The Central Tongass project area encompasses National Forest System (NFS) lands and lands of other ownership, as authorized by other land owners, within the Petersburg and Wrangell Ranger Districts (3.7 million acres) to facilitate integrated and economical projects across all lands. Other than for invasive treatments, Wilderness will not be considered for resource management actions. The project area includes, but is not limited to, Mitkof, Kupreanof, Kuiu, Wrangell, Zarembo and Etolin Islands and the Alaska mainland.

Purpose and Need for Action

This action is needed to meet Forest Plan goals and objectives, and to support local and regional economies. The needs for this project have been identified by comparing the existing conditions within the project area with the desired conditions (desired long-term landscape attributes) defined in the Tongass Forest Plan (Chapter 2). Where desired conditions are not being met, a need exists. For this project, four categories of needs were identified: Watershed Restoration and Improvement, Vegetation Management, Access Management, and Sustainable Recreation Management.

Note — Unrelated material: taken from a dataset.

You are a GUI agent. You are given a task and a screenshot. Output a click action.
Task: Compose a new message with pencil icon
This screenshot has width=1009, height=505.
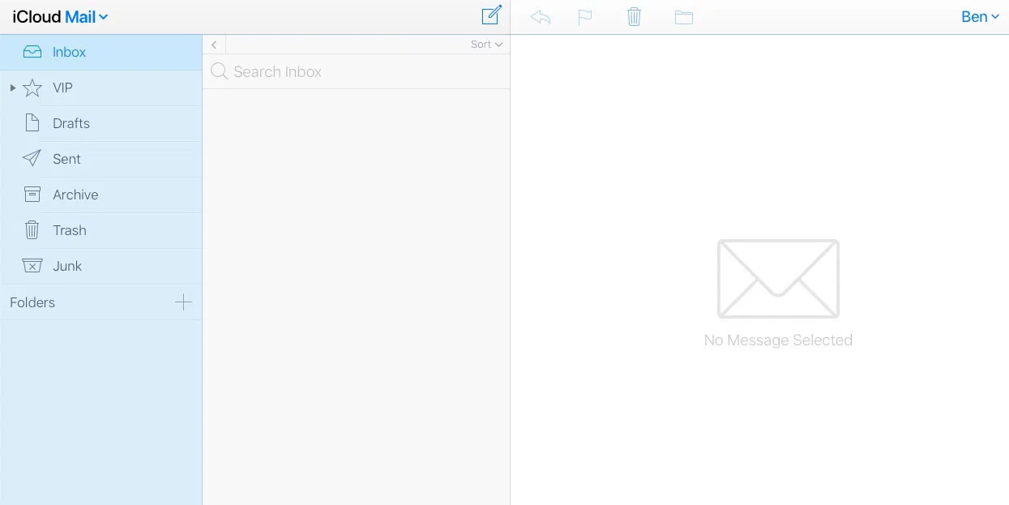tap(491, 15)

Watershed Restoration and Improvement: A need exists to maintain or restore the natural range of habitat conditions in the project area to support viable wildlife, fish, and plant populations for subsistence, traditional and cultural uses, and to sustain diversity. In some watersheds, this need includes riparian ecosystem function improvements or enhancements, water quality maintenance and protection, fish habitat improvements, and native plant population protection.

Vegetation Management: A need exists for NFS lands to regularly provide forest products, such as saw timber, to support Southeast Alaska communities. By providing forest products on a regular basis, the Forest Service can better support local employment, increase revenue returns, and maintain flexibility and stability in the timber sale program. A need also exists for young-growth forest management to sustain productive timber stands for future use, and to improve habitat for wildlife and fish.

Access Management: A long-term need exists to design, construct, maintain, and manage a cost-effective transportation system that supports management activities and provides Forest users access to subsistence, recreation and traditional use opportunities.

Sustainable Recreation Management: Within the project area, a need exists to (1) maintain existing recreation sites and facilities to provide for the health and safety of all users, (2) construct or reconstruct facilities in locations where the needs for the facilities are supported by either known use, partnerships for long-term maintenance, or repeated safety concerns, or (3) remove facilities that are no longer needed or are not affordable (Forest Plan, p. 2-4).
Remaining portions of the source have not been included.